In WordMatrix, similar to Naive Bayesian approach, blogs and web pages are modeled as sets of words with the independent probability. But instead of computing a document score, analysis is conducted on the basis of the scores for individual words and phrases. The words, not the documents, are classified as likely or not likely to be used by a specific author or set of authors. If a given word has a high probability to occur in articles of all authors it is classified as "comon to all authors". But if a given word has high probability of occurring only in articles of one author it is classified as "specific to particular author". This approach works without modification for any pairwise comparisons or measuring the similarity between any pairs of authors or any grouping of authors.I wrote WordMatrix analyzer tool in Java. The analyzer is a command line tool; it takes a single XML configuration file as an input and produces a report. The input file contains the list of web pages to crawl, the list of web page groups and the assignments of a page to a group. The various processing options include use of stemming, list of common words to ignore, etc.
For each page: the page is fetched over HTTP and is converted to the plain text using Tidy HTML parsing library and custom XML DOM processor. The XML DOM processor allows to selectively include or exclude parts of the HTML document into resulting text. Thus we can filter out <script>, <head>, and HTML header/footer that are identical on all pages of a specific web site.
The resulting text is tokenized and stemmed using Snowball stemmer with default set of stop words. The word frequencies are computed by counting the word occurrences in the source text. For each page group: the word frequencies in a group are computed by aggregating the word frequencies for the individual pages in the group with the word weights proportional to the page size.
When all pages in all groups are processed, the similarity of groups and the word scores are computed using simple linear algebra. The various correlation reports are produced thereafter.

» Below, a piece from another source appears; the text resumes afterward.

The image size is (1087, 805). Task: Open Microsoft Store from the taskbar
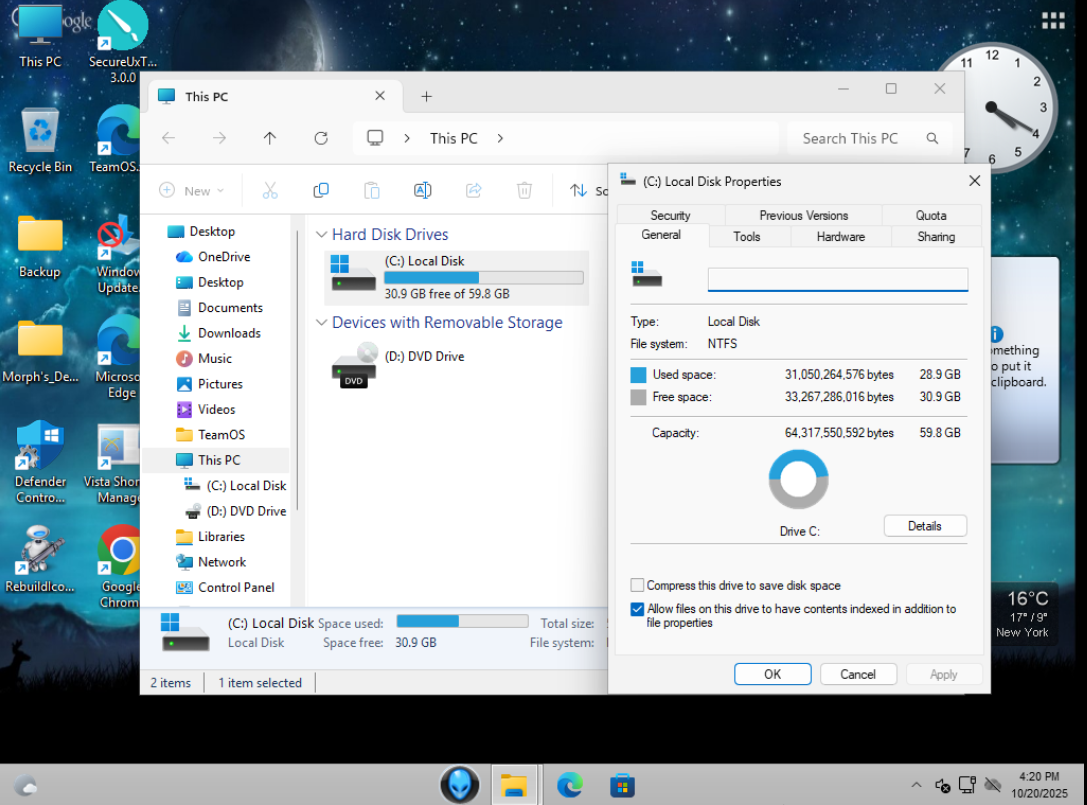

While I was working on this article I found that Nilesh Bansal has developed BlogScope. BlogScope is a very cool product that analyses "blogosphere" and finds blogs correlated on the basis of the terms they use. It visualizes the popularity and correlation of query terms as a function of time. Additionally, it displays a list of keywords closely associated with the query terms over the selected time window, hence providing an exploratory navigation system.
I am not familiar with details of BlogScope implementation, but I still think it can be adopted to conduct various forms of automated text analysis similar to one's I am illustrating in this article. It's not clear, however, if the BlogScope indexing mechanisms will be able to work on a subset of all blogs and feeds for the focused correlation.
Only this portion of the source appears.